CAPÍTULO 35
Tras haber declarado en el cuartelillo y su
posterior conversación con Gonzalo, Julio bajó hasta el puerto, donde estaba
anclado su nuevo barco. Un barco que le había traído demasiados problemas.
El pescador subió a él y se quedó mirando el
ancho océano, con aire pensativo. Las palabras de Gonzalo retumbaban en su
mente, una y otra vez, cobrando un sentido que no había comprendido hasta
entonces. Se había negado a aceptar que Teresa acudiera a las clases para
adultos autoconvenciéndose de que era una pérdida de tiempo: ¿para qué le iba a
servir aprender a juntar letras y a sumar números? Él mismo no sabía hacerlo y
sin embargo había sabido salir adelante con el duro trabajo diario. Sin
embargo, su orgullo y sobre todo, su vanidad, le habían costado muy caro: había
caído en la trampa de aquellos contrabandistas que lo único que habían
pretendido desde un principio era estafarle y sacarle información para su
propio beneficio. Ahora lo veía claro. Había sido un iluso y se habían
aprovechado de su buena fe. ¿Cuántas veces le había dicho Celia que no se fiase
de aquellos hombres? Pero él no le había hecho caso y a punto había estado de
pagar las consecuencias. Y todo porque Celia era mujer y para Julio su palabra
no tenía la misma fuerza que la de un hombre. ¿Qué iba a saber ella lo que era
lidiar, día tras día, con forasteros y negociantes?
Ahora sabía que su arrogancia solo le había
traído problemas. Incluso el día anterior, cuando Teresa y María le informaron
de que los términos del contrato no eran tal y cómo él creía, Julio se había
negado a confiar en ellas. ¿Qué iban a saber dos mujeres sobre negocios y
compra ventas? Nada. Tan solo cuando Gonzalo intervino y confirmó las palabras
de ambas, el pescador fue capaz de ver esa realidad. Una realidad que le abofeteó
de frente, con fuerza y crueldad: ellas estaban en lo cierto, aquellos
forasteros tan solo se habían aprovechado de él, abusando de su ignorancia.

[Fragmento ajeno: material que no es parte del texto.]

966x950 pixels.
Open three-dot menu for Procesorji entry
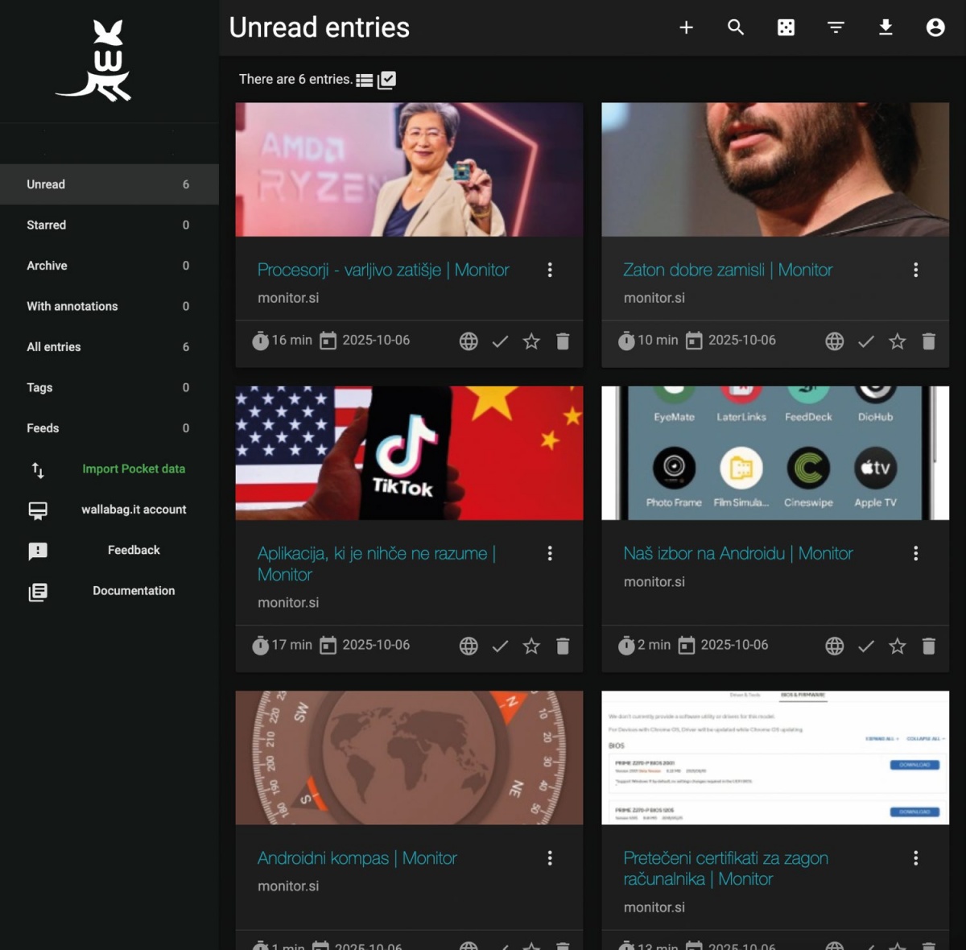click(x=550, y=270)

Abrir los ojos a la verdad había sido duro,
pero más aún era darse cuenta de que todo se lo debía a su esposa. Si Teresa no
hubiese sabido leer, jamás habrían descubierto los términos exactos de aquel
contrato. Quizá no habría pasado nada puesto que el papel que obraba en poder
de los contrabandistas se había perdido en el mar, pero… ¿y si no hubiese sido
esa su suerte? ¿Y si los civiles lo hubiesen recuperado? Seguramente se habría
enterado de lo que había hecho cuando ya fuese demasiado tarde, cuando habría
perdido su casa, el barco y todo lo que con tanto esfuerzo había logrado.

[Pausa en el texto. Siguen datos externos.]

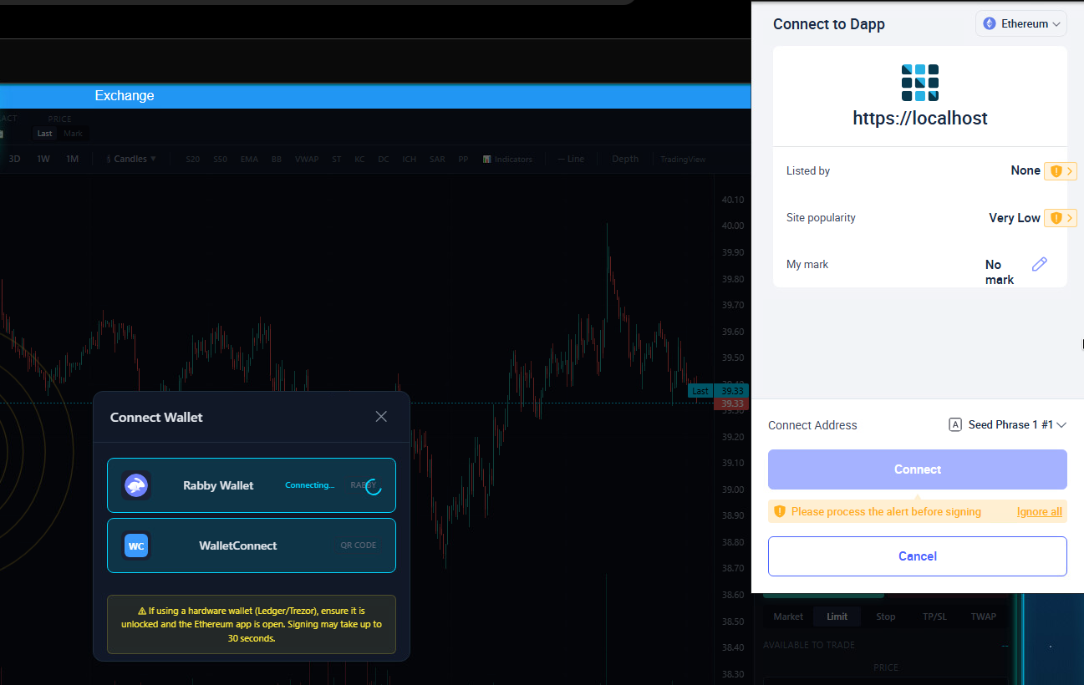1084x685 pixels.
Task: Click the localhost dapp logo
Action: [x=919, y=83]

Caminó por cubierta, sin rumbo, con los
pensamientos revueltos en su mente.
Aceptar lo equivocado que había estado no le
resultaba sencillo. Julio había crecido, como la mayoría de los aldeanos, bajo
una pobre educación, sin los medios necesarios para acudir a la escuela, porque
sus padres necesitan de su ayuda para salir adelante; y no solo le habían
enseñado a valerse por sí mismo, sino a pensar que el hombre era quien debía
llevar la casa, mientras que el lugar de la mujer era la cocina y el cuidado de
los hijos.
Ahora veía que aquello tampoco debía de ser
así. No podía imponerle su voluntad a su esposa, porque tarde o temprano
terminaría revelándose.
Las palabras de Gonzalo le hicieron
comprender que si la había tratado así, era por miedo. Miedo a perderla sí
Teresa descubría un mundo mejor al que él le ofrecía. Y Julio podía ser un
bruto ignorante pero si de algo estaba seguro era de que tan solo quería lo
mejor para su esposa.
Así que no tenía más opción que hablar con
ella y aclarar las cosas.
El pescador suspiró, con cierto alivio.
Sabía que no le sería fácil abrirle su corazón, hablarle con él en la mano,
pues hacerlo le parecía de poco hombre. Aunque a esas alturas, su hombría ya
estaba por los suelos y no le importaba lo más mínimo.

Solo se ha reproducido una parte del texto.